After fully charged, the battery is set to be standstill for 10 min, and the battery open circuit voltage can be measured. Then, the battery is discharged for 45 s with constant discharge rate, followed by an intermission of 10 min. Finally, discharge the battery until the remaining capacity drops by 5%. The steps can be repeated until the battery SOC come to 5%. The battery shows strong nonlinearity at 100% SOC and 0% SOC, which is beyond the scope of this study. The pulse responses when the battery is discharged in different SOC states at 0.5C at 25 $∘$C are shown in Figure 5. It is necessary to mention that the measured voltages in Figure 5 are interpolated with time.
From Figure 5, when the battery is discharging, it is obvious that the rate of the voltage variation vary monotonically with the battery SOC. The main reason for this phenomenon is that the activity of the chemicals inside the battery alleviates with the reduction of the battery remaining power, and the battery SOC affects the fractal morphology of charge distribution on the electrode.

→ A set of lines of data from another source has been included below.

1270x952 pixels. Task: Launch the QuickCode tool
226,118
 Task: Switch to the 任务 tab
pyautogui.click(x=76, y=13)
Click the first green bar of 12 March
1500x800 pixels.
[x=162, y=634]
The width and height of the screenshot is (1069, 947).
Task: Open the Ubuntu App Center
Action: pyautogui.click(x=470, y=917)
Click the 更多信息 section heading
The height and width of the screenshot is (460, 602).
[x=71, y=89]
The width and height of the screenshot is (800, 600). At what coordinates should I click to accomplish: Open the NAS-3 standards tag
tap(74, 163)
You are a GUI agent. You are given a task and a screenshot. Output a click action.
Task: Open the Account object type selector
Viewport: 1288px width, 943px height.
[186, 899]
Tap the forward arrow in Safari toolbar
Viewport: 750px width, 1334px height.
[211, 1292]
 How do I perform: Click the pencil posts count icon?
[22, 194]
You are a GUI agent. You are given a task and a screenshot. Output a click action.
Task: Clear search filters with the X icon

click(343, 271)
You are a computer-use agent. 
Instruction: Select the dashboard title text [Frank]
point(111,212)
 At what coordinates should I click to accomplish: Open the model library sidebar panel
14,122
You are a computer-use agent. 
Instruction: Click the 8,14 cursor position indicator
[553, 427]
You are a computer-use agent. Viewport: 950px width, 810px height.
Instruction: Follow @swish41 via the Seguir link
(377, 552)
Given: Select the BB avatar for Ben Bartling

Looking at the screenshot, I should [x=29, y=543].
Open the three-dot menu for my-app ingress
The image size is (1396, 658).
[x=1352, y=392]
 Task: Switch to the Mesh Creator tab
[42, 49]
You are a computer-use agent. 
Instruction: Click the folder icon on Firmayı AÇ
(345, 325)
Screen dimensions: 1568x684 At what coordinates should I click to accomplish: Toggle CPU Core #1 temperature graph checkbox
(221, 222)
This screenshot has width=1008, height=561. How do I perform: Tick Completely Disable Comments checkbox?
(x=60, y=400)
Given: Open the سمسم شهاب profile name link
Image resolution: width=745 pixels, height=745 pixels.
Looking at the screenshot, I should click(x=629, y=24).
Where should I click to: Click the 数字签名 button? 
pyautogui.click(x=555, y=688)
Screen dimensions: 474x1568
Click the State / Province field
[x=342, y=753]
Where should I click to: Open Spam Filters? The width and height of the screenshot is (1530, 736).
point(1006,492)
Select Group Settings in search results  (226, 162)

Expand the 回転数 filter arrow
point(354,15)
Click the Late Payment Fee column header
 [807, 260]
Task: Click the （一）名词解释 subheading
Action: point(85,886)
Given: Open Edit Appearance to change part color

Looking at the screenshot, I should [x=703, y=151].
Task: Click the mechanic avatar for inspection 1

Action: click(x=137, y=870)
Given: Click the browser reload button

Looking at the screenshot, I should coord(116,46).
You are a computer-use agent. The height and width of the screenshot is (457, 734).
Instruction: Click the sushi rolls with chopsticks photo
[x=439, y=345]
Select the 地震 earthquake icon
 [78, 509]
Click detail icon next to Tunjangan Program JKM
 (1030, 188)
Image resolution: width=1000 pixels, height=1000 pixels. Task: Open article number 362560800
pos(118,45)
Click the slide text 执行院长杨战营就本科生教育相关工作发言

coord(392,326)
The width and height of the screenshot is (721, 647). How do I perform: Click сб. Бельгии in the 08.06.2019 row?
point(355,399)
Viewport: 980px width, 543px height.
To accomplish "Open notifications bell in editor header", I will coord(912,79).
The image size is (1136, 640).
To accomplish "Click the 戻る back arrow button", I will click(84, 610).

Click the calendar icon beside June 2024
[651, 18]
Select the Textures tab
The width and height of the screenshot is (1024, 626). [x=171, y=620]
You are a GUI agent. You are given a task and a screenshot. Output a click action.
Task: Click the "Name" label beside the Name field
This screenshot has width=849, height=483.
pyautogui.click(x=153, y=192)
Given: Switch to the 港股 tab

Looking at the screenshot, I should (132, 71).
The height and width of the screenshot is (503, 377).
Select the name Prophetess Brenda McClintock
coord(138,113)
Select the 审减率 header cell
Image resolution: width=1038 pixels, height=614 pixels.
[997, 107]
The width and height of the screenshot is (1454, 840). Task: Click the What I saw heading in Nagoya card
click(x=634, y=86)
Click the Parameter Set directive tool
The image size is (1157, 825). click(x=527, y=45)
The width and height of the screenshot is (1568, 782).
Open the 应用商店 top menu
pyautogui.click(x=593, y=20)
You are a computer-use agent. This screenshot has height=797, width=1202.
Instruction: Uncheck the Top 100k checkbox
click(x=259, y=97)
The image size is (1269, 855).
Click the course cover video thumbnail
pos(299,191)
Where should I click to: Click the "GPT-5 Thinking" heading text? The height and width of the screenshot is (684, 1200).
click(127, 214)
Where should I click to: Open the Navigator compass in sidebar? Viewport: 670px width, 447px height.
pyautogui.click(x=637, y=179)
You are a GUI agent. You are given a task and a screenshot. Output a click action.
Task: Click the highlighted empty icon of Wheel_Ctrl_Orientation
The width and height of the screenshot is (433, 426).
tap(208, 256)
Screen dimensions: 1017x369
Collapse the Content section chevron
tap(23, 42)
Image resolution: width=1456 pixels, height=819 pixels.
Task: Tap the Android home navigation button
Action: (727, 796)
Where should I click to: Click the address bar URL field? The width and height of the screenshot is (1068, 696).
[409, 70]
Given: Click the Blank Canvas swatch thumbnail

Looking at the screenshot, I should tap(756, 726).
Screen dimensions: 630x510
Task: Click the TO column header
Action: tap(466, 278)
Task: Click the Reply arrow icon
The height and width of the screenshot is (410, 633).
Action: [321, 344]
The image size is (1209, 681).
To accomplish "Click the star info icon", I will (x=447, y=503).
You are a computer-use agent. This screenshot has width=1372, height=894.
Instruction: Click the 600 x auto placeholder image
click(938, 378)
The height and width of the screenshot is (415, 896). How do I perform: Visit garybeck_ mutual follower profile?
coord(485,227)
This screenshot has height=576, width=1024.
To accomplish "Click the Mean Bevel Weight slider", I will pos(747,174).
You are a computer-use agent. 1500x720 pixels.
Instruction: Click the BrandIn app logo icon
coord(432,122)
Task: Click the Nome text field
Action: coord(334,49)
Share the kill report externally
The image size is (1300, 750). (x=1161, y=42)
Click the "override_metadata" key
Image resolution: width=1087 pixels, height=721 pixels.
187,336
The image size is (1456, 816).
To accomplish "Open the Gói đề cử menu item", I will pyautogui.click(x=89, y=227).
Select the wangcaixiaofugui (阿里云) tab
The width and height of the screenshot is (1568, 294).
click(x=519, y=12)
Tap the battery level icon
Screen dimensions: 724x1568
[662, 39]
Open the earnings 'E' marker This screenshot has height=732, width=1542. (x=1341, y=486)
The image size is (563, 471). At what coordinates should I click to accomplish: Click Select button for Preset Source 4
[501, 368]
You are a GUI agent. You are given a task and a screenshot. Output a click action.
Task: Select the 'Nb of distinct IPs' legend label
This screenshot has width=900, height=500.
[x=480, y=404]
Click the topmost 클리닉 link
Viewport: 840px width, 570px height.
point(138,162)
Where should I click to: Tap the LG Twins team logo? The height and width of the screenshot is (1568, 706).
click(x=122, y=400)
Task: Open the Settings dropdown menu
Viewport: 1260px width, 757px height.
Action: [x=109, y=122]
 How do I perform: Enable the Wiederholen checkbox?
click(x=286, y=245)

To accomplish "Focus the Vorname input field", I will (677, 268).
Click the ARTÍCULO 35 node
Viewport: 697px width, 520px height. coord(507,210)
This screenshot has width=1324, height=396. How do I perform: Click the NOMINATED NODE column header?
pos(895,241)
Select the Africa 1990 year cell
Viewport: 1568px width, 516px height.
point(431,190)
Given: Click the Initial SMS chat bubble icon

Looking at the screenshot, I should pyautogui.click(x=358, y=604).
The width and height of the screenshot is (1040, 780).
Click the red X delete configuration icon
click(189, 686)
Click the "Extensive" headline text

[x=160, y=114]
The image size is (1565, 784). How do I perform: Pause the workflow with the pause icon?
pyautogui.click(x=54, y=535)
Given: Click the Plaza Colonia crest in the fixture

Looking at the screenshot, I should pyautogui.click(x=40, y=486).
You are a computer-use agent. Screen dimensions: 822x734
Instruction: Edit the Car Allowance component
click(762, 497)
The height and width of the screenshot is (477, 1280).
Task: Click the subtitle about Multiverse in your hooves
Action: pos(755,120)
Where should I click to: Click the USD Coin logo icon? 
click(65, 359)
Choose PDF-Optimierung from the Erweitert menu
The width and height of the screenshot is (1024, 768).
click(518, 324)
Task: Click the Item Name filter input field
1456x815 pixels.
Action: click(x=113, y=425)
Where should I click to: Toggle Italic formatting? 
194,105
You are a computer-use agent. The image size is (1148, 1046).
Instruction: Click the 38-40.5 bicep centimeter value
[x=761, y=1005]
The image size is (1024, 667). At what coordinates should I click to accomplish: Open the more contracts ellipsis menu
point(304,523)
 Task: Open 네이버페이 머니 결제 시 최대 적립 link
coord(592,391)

According to the analysis of Section 2, when the battery is discharging with a step current, the voltage variation is simulated by the fractional order model, and the voltage variations of the fractional capacitor can be characterized by the fractional order $α$. Therefore, the fractional order $α$ of the fractional order model can be used to characterize the battery SOC.

#### 3.3. Identification Results

The fitting result when the pulse current is loading at 50% SOC and the variation of the fractional order $α$ of the fractional order model (25 $∘$C, 0.5C discharging current) are shown in Figure 6a,b, respectively. It is worth noting that the voltage response in Figure 6a corresponds to the voltage variation between point B and point C in Figure 1.
From Figure 6b, the fractional order increases monotonously from 0.39 to 0.61 when the SOC is discharged from 95% to 15%. When SOC is less than 15%, the fractional order increases rapidly, indicating that the rate of the voltage variation is increasing. As the battery SOC decreases from 100% to 0%, the order defining the fractality of charge distribution on porous electrodes changes from fraction to integer. This meaningful phenomenon guides us that we could just take the fractional order into account when estimating SOC.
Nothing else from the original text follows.